Guided by Neta, the couple returned to earth. On hearing everything from Behula, Chand Sadagar's wife told him about Manasa's conditions. Although he couldn't refuse Manasa's words, he insisted on not worshipping her with his right hand, as he was devoted already to Shiva. He instead he gave "anjali" to the goddess by his left hand.

==Legacy==
Behula continues to fascinate the peoples minds in Assam and Bengal (Bangladesh and West Bengal). She is often seen as the archetypal wife, full of love and courage. This image of Behula is reflected in one of the poems of the Bengali poet Jibanananda Das. Behula is regarded as the epitome of a loving and loyal wife in the Bengali and the Kamarupi cultures.

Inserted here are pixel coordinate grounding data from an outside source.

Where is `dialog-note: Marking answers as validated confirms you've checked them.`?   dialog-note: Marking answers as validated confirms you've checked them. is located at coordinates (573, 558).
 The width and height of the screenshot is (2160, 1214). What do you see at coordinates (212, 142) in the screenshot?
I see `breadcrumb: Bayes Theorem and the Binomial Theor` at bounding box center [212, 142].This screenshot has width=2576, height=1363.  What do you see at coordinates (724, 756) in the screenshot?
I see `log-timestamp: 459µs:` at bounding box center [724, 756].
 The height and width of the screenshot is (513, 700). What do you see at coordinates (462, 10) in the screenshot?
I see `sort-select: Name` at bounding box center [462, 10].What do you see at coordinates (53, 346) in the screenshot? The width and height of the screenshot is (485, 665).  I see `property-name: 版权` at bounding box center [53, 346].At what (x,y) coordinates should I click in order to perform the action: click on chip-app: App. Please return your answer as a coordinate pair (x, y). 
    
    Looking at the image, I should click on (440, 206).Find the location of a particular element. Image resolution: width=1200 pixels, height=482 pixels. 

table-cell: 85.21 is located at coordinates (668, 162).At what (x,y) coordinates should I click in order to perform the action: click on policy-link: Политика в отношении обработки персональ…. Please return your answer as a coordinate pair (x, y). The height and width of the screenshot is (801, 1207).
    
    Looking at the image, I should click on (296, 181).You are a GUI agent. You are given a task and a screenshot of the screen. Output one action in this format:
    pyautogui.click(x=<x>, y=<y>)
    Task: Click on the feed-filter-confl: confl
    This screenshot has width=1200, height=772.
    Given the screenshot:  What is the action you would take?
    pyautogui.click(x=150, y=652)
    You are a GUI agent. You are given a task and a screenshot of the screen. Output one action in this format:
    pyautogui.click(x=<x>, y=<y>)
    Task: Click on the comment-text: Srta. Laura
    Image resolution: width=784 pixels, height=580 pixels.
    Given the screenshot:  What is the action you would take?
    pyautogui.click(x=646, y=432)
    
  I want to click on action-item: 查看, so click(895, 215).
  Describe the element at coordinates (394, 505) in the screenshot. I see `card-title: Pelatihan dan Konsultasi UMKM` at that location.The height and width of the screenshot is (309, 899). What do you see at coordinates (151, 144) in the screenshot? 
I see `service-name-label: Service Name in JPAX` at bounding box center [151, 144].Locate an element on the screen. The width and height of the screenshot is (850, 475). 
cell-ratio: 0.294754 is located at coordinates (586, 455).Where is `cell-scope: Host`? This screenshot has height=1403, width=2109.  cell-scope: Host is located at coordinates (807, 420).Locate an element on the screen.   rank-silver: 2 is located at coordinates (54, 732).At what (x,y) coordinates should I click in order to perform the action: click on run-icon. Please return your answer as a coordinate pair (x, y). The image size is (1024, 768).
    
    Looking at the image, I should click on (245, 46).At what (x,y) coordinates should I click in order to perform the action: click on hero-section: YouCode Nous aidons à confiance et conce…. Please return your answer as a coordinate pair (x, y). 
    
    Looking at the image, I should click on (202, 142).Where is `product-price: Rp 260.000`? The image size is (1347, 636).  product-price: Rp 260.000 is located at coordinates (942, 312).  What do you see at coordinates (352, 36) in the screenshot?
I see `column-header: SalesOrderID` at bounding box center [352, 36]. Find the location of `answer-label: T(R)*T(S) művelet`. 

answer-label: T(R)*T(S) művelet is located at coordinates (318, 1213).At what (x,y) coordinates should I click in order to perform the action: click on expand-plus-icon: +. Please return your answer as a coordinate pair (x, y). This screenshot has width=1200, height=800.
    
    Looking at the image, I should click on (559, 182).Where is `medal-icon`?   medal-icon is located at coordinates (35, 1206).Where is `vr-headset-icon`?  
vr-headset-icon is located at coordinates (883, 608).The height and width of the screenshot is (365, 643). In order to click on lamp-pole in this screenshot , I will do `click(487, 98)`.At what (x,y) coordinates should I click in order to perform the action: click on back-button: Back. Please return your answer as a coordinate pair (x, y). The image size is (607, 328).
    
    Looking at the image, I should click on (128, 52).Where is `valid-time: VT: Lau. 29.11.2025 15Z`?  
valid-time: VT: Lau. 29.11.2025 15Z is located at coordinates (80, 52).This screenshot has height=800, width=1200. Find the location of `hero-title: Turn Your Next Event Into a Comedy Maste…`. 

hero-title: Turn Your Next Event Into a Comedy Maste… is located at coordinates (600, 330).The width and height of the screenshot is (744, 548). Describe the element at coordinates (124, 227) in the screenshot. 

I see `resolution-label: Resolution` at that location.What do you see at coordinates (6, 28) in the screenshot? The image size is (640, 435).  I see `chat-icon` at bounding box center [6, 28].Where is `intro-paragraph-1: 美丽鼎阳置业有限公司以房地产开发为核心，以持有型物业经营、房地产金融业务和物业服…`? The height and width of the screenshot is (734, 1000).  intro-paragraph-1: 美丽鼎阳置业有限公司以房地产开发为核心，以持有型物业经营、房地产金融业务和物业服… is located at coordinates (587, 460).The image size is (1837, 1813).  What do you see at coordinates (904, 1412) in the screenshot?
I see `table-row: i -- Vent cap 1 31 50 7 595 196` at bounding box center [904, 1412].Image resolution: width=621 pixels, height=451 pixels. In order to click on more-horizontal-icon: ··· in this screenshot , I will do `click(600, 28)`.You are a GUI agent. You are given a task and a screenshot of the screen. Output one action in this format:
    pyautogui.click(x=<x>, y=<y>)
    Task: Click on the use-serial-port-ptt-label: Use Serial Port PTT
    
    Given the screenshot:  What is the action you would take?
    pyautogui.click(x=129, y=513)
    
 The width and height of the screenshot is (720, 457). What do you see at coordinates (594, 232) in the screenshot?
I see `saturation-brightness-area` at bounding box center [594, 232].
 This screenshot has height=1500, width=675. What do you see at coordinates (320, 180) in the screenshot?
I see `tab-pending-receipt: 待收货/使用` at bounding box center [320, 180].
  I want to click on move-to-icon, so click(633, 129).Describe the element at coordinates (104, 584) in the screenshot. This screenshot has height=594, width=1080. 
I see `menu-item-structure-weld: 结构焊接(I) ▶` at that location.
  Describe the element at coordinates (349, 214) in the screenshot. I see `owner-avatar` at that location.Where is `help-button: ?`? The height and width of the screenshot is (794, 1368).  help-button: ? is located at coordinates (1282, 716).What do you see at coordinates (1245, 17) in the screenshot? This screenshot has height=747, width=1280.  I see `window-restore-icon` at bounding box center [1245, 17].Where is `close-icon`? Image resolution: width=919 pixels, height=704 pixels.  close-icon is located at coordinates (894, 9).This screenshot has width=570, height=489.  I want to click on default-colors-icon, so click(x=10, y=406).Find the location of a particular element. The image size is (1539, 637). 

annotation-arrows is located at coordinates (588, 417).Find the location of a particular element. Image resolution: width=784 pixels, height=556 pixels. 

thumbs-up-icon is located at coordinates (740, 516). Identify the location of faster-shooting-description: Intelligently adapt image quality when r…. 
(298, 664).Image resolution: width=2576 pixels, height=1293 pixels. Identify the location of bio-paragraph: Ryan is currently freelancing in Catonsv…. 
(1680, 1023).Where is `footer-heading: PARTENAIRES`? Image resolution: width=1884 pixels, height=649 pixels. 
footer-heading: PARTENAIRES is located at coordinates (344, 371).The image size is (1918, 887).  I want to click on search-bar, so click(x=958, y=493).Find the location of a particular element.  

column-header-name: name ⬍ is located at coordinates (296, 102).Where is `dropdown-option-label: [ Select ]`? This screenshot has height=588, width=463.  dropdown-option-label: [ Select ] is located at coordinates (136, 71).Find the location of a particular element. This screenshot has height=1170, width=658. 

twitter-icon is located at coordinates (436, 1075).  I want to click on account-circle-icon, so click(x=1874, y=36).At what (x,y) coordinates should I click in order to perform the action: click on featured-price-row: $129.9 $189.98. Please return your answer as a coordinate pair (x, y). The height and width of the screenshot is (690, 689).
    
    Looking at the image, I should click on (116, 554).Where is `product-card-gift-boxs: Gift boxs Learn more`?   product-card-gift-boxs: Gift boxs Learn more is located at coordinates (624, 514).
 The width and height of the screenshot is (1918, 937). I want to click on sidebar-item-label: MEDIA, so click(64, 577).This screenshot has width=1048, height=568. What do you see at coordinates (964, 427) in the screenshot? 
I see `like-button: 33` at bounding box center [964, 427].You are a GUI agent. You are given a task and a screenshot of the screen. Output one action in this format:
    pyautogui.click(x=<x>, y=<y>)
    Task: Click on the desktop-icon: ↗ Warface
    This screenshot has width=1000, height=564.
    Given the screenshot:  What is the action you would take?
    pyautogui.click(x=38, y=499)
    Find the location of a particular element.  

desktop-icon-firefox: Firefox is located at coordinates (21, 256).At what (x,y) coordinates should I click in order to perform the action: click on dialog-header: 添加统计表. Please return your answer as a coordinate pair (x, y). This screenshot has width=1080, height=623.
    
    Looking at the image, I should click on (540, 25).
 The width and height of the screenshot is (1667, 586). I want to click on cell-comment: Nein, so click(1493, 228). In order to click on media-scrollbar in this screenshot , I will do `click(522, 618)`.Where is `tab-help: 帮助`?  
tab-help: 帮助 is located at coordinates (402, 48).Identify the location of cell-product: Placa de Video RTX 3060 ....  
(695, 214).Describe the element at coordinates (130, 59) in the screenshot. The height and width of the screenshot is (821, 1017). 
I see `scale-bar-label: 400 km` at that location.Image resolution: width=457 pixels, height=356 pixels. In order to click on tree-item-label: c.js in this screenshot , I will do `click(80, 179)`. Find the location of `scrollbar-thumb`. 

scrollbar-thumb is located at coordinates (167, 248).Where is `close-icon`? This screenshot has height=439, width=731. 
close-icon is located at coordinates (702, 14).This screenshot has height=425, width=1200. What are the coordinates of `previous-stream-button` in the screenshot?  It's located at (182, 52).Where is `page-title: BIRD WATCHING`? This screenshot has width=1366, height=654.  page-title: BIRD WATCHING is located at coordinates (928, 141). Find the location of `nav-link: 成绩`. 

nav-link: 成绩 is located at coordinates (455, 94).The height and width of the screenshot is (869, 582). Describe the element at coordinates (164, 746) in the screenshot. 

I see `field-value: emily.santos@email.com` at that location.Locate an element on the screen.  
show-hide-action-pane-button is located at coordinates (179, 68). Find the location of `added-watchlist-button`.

Behula's story has been included in Bangladeshi national curriculum.

===Popular culture===
The story of Behula has been featured in popular media multiple times. Behula was the first film adaptation of the story by the Pakistani Bengali director Zahir Raihan in 1966, starring Razzak and Suchanda. In 2010, a TV series with the same name was directed by the Indian Bengali director Soumik Chatterjee, and aired on Star Jalsha. 2022 Bangladeshi film Hawa, directed by Mejbaur Rahman Sumon, is loosely based on this story.

In 2021, the Bangladeshi rock band Shunno released a folk-rock ballad called Behula that was inspired by this story. The lyric was penned by Tanvir Chowdhury.